:: WORK TO BE COMPLETED ::
What you write must be the lines from the one holding "Instruction: Expand the" through the final line of the records below, reproduced exactly, minus the pictures.

:: MATERIAL PROVIDED ::
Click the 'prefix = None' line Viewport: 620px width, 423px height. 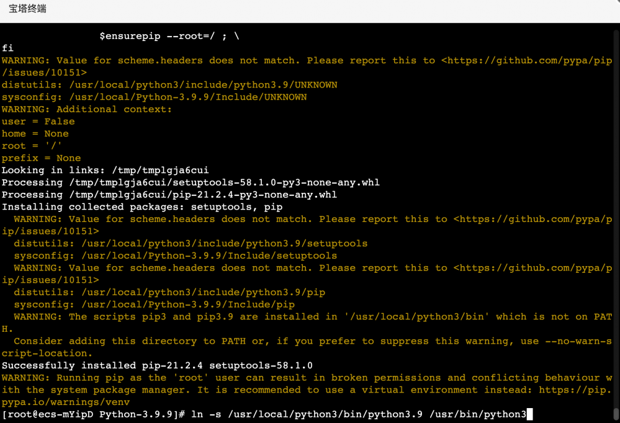42,158
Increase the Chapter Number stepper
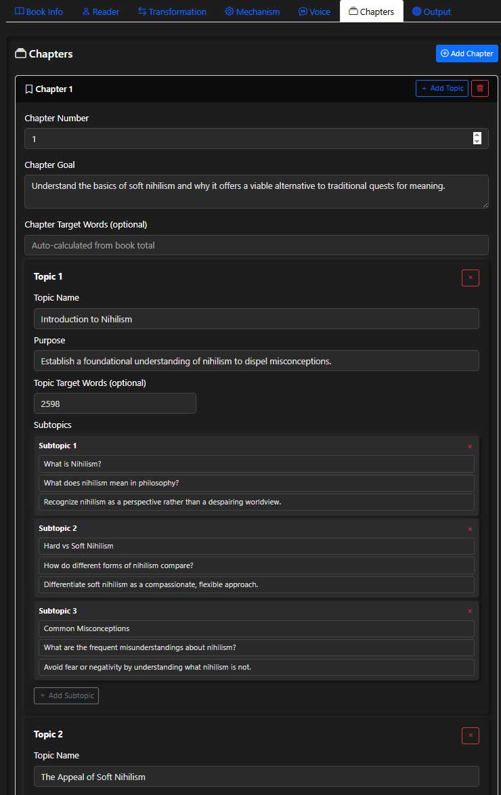Image resolution: width=501 pixels, height=795 pixels. (477, 135)
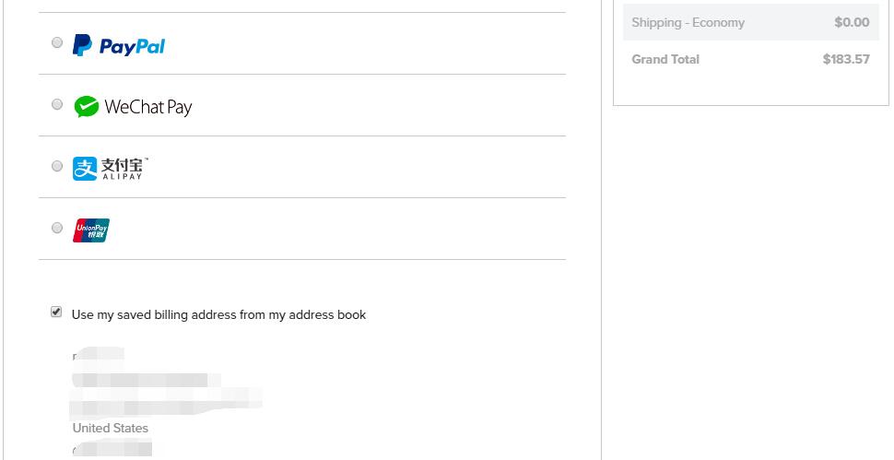
Task: Click the PayPal wordmark text
Action: [x=133, y=47]
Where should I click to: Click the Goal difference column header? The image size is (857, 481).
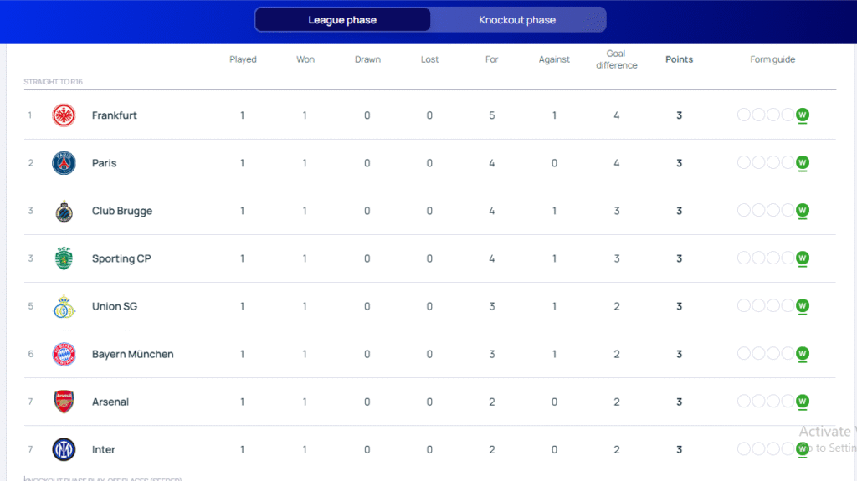click(x=617, y=59)
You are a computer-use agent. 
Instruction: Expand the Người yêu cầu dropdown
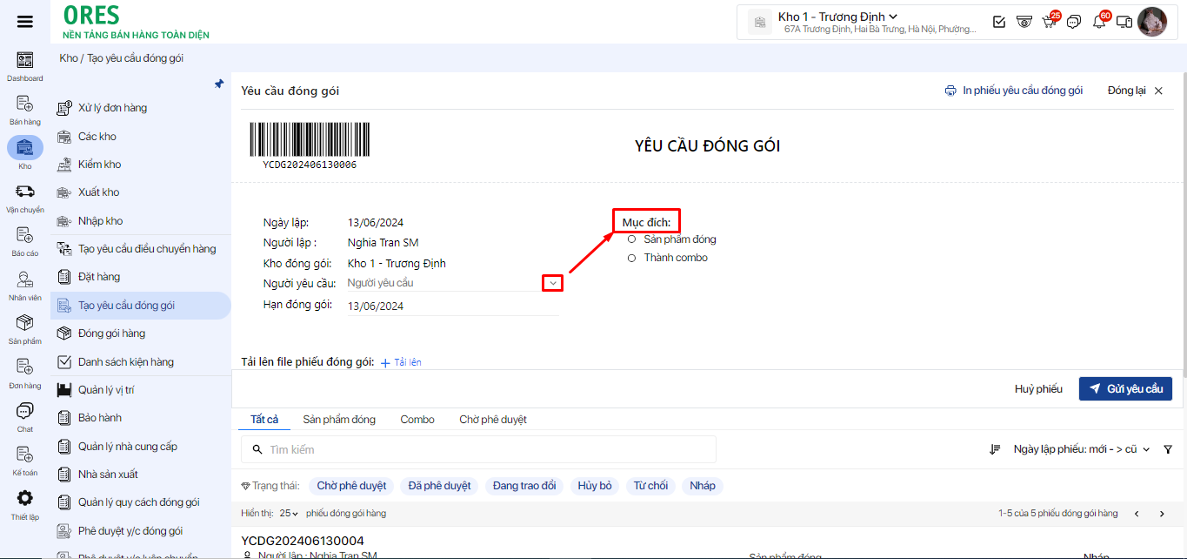click(x=552, y=283)
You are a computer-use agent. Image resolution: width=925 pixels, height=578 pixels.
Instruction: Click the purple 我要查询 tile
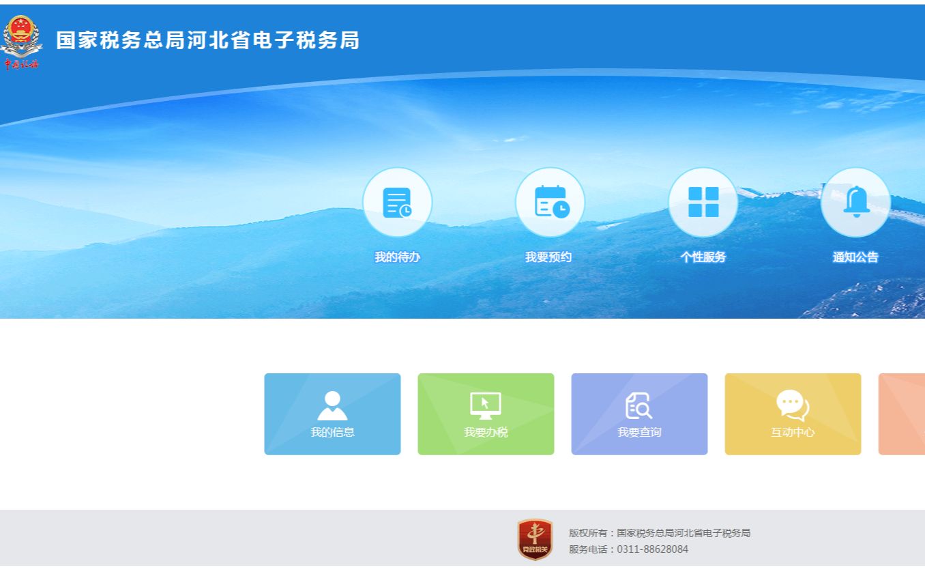tap(639, 413)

:: EXPECTED OUTPUT ::
Instruction: Expand the Người yêu cầu dropdown
click(x=552, y=283)
You are a computer-use agent. Image resolution: width=925 pixels, height=578 pixels.
Instruction: Click the purple 我要查询 tile
tap(639, 413)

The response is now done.